This wood engraving, published in 1872, conveys the chaotic flight from flames during the Peshtigo Fire. Survivors like Father Peter Pernin escaped death by jumping into the Peshtigo River, as shown here. (Photo: Wikimedia Commons)

As dense smoke poured into Peshtigo, Wisconsin, a small logging and farming community in northeast Wisconsin, Father Peter Pernin, the local pastor, rushed to his fledgling church to save the sacred vessels for the Eucharist. 

For weeks, settlers had been dousing small fires on the drought-stricken landscape. But on this night, Oct. 8, 1871, the blazes merged into an enormous conflagration that, historians say, was never seen before — or since. 

Father Pernin furiously dug a trench to conceal the vessels as the danger bore down on him. Then he heard the roar of a wind that reminded him of “locomotives approaching a railroad station, or the rumbling of thunder.” 

Adele Brice could not read or write. Still, she became a powerful catechist through her devotion to God and the intercession of Mary, mother of Jesus, the “Queen of Heaven.” Our Lady appeared to the Belgian immigrant three times in 1859 on a wilderness trail near present-day Champion, Wisconsin. (Photo: Courtesy of the National Shrine of Our Lady of Champion)

Next, towering flames swept Peshtigo. But about 60 miles to the south on the other side of the “Bay of Green Bay,” settlers found refuge at a religious shrine near the present-day town of Champion. There, 12 years before, the mother of Jesus appeared to a Belgian immigrant, Adele Brice.  

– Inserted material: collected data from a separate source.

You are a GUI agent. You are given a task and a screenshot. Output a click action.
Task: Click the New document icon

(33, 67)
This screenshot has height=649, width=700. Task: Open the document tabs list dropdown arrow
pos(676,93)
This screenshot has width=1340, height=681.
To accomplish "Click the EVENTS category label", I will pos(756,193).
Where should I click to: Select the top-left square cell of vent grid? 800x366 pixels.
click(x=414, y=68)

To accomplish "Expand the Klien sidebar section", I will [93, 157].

Since 2016, the site has been the first and only Church-approved Marian apparition site in the United States, yet most people have never heard of it. 

“It’s shocking how few people know about us, even in the Green Bay area,” said Ashley Ebben, communications specialist for the National Shrine of Our Lady of Champion. 

“We kind of refer to ourselves as a hidden gem here,” she continued, “because once people come to the shrine, they’re really fascinated by what happened here.” 

 Opportunity Waned 

Adele Brice was born in 1831 in Belgium, according to historical information kept at the shrine. As a child, her face was accidentally splashed with lye, a caustic ingredient used to make soap. She was disfigured and had lost sight in her right eye. 

Still, Adele had a happy childhood, raised in the Catholic faith taught by her parents, Lambert and Catherine Brice. 

She aspired to learn to read and write and become a religious sister teaching Catholic schoolchildren, but that opportunity waned in Belgium.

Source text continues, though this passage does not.